THE PROBLEM: Summarize the text on Haruku below in two sentences.

[[ EXTRACTED TEXT, beginning ]]

Haruku is just one of many small islands in the Maluku province of Indonesia. It rarely makes the headlines though in 1999 as riots hit nearby Ambon it was not left untouched. It's a small island as I said just south of Seram, east of Ambon. The Dutch were in the neighbourhood 350 years ago. Indeed before the Second World War KLM had looked at the island as a support for its operations on Ambon. The Japanesewent one step further. As the Pacific War was intensifying they decided Haruku was the ideal jumping off point for their sorties down to Australia. All they needed was a runway. They had the labour and they had the tools. So it was in 1943 Dutch and British POW's set off from Surabaya bound for this tiny sliver of paradise. What they found was a Dantean vision of hell.

[[ EXTRACTED TEXT, end ]]
[[ RECORDS SHOWN, beginning ]]

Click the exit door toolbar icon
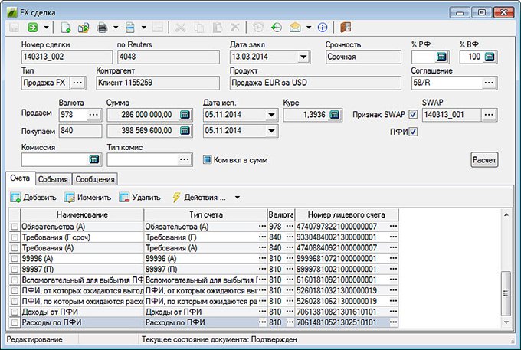 click(x=346, y=28)
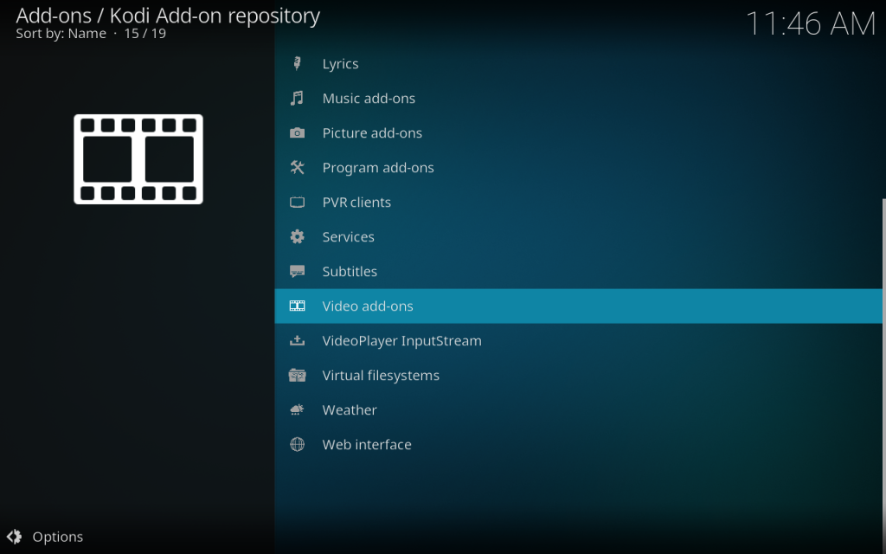The width and height of the screenshot is (886, 554).
Task: Click the VideoPlayer InputStream download icon
Action: pos(297,341)

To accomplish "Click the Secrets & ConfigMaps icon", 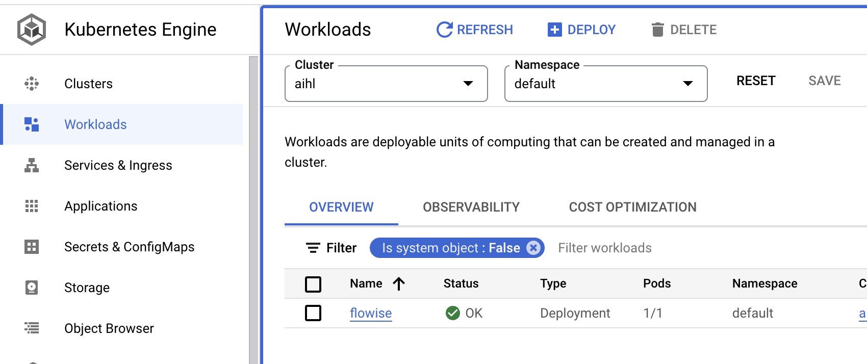I will coord(32,247).
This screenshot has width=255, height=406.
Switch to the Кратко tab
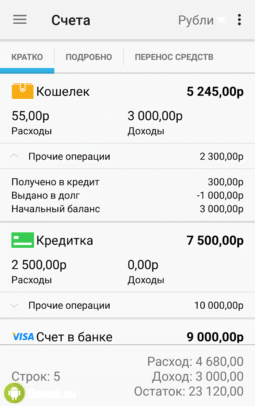point(27,57)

[[ RECORDS SHOWN, end ]]

RESULT: Haruku is a small island in Indonesia's Maluku province, south of Seram and east of Ambon, that rarely makes the headlines. During the Pacific War the Japanese chose it as a jumping off point for sorties toward Australia, and in 1943 Dutch and British POWs were sent from Surabaya to build a runway there, where they found a Dantean vision of hell.